■ **Problem statement**
Scan the listing below and copy each line holding the word "will".

########################################

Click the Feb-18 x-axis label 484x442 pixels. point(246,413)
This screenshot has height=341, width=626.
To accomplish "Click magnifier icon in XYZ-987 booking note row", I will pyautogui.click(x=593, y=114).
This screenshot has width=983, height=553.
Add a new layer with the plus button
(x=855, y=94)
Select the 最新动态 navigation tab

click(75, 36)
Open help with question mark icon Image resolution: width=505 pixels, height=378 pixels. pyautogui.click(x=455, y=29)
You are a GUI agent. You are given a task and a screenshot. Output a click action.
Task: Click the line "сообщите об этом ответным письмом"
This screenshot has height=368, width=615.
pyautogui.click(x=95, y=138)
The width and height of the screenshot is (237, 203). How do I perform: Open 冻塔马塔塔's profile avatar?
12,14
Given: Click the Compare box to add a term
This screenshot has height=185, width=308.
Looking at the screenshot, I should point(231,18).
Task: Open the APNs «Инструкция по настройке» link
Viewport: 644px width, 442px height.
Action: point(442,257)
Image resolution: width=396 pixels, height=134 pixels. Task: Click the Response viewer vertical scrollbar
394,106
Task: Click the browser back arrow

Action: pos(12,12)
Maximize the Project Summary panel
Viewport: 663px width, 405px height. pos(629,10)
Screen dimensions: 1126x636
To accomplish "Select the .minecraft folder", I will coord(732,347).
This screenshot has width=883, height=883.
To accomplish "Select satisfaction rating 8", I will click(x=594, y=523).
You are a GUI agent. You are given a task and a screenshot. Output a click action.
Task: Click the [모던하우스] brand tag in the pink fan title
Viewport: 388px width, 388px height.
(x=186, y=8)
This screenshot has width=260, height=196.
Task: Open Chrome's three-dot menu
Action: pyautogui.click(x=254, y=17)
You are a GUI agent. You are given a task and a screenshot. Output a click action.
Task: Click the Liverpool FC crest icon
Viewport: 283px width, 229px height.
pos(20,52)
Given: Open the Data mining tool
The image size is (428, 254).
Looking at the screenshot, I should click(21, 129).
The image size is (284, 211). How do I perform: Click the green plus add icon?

########################################

■ **Answer for the task**
To accomplish "Click magnifier icon in XYZ-987 booking note row", I will pyautogui.click(x=593, y=114).
To accomplish "Select the .minecraft folder", I will coord(732,347).
To accomplish "Select satisfaction rating 8", I will click(x=594, y=523).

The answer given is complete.